• Input data

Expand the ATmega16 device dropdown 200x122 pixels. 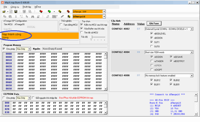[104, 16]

---

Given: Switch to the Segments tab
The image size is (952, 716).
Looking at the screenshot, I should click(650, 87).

--

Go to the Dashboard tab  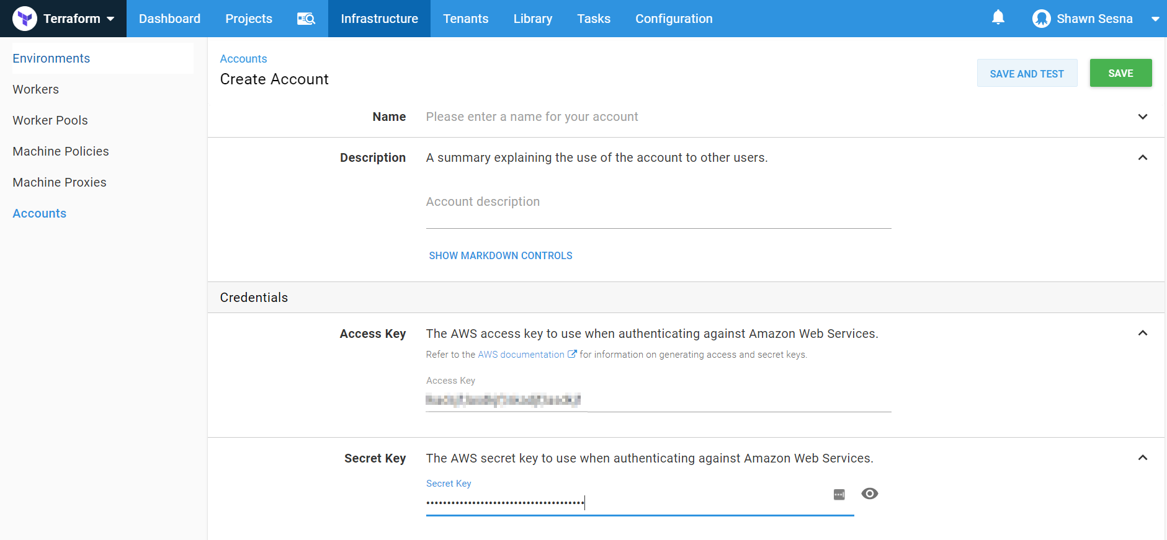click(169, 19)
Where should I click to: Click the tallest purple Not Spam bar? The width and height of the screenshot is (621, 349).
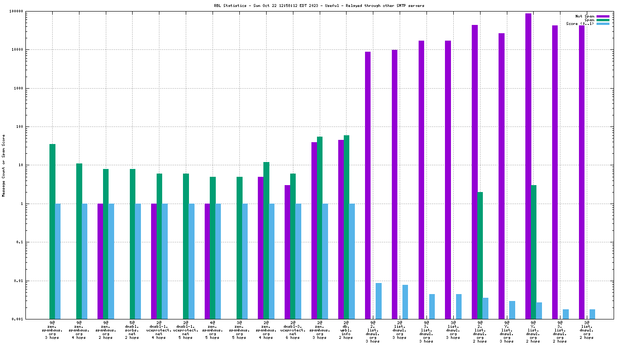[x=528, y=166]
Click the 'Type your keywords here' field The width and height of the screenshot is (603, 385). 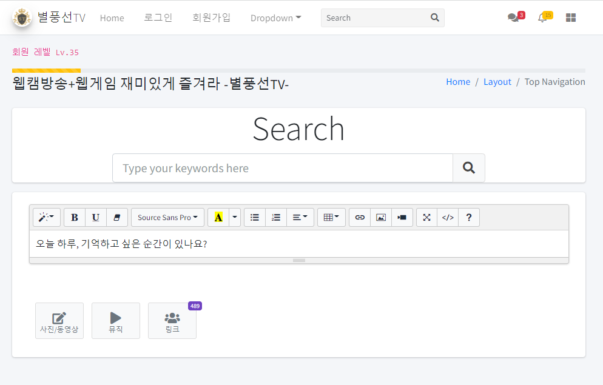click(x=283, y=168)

• Exercise requirements
Lay out the rows from the line with "Given: Switch to the Segments tab" up to and including the line with "Looking at the" as a JSON list of strings, one string per line, omitting blank lines.

• Solution
[
  "Given: Switch to the Segments tab",
  "The image size is (952, 716).",
  "Looking at the screenshot, I should click(650, 87)."
]